Wind hit her, and only her, a furious gale battering her flesh. Ishtar braced herself, dug her shoes into the earth. Her wings flapped, and her hair flew. She screamed fury and defiance.
Her feet flew out from under her. She clawed at the ground, slowing but not stopping her inexorable fall into the black hole. She glared at Ruxandra, hatred on her face.
“I win,” Ruxandra whispered.
Ishtar’s scourge lashed out and wrapped around Ruxandra’s leg. It burned into her flesh as it hauled her toward the black hole. Ruxandra tried to dig into the earth but had no hands, no feet. The stumps of her arms and legs left a trail of silver blood on the ground. The open flesh of her stomach and breasts, peeled by the same scourge that now dragged her to hell, blazed with agony as she slid.

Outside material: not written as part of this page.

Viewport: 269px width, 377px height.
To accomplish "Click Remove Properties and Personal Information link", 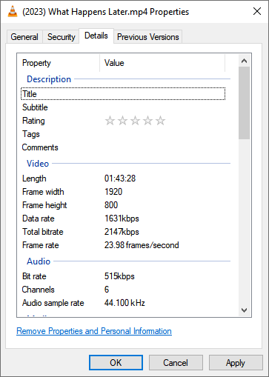I will tap(94, 331).
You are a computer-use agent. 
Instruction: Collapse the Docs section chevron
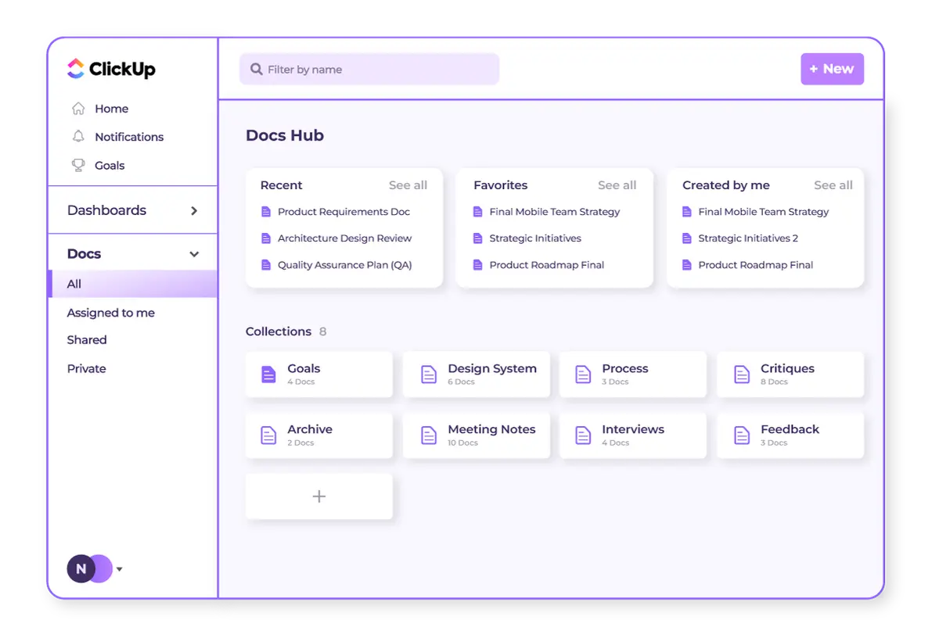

“Come to me!” Ishtar taunted, yelling to be heard over the noise of the wind. “Come with me forever, Daughter!”
Ishtar stopped resisting and let the wind pull her into the darkness. Ruxandra picked up speed, the cobbles of the square tearing at her ruined flesh as the scourge pulled her to the dark portal and hell beyond it.
The white light blazed again, so bright that Ruxandra could see nothing at all.
And when it vanished, she was lying broken in the sun, before the Cathedral of the Archangel Michael.
She should have died. Had it been a bright, clear day, she would have died. But the smoke from the fires still dimmed the sun, and the last of the afternoon was already fading away. Her body broke out in blisters, but it was nothing compared to the pain she already felt.
A soldier stepped into the square, his weapon at the ready.
“Come here!” Ruxandra commanded. “Now!”
***
Kade found her three days later, in the dirt cellar of a kabak in the outer city.
She had drunk the first soldier dry after he dragged her out of the sun, and a second soldier who had come looking for him. The third and fourth she made smuggle her out the Kremlin through Alexi’s tunnel and to the outer city.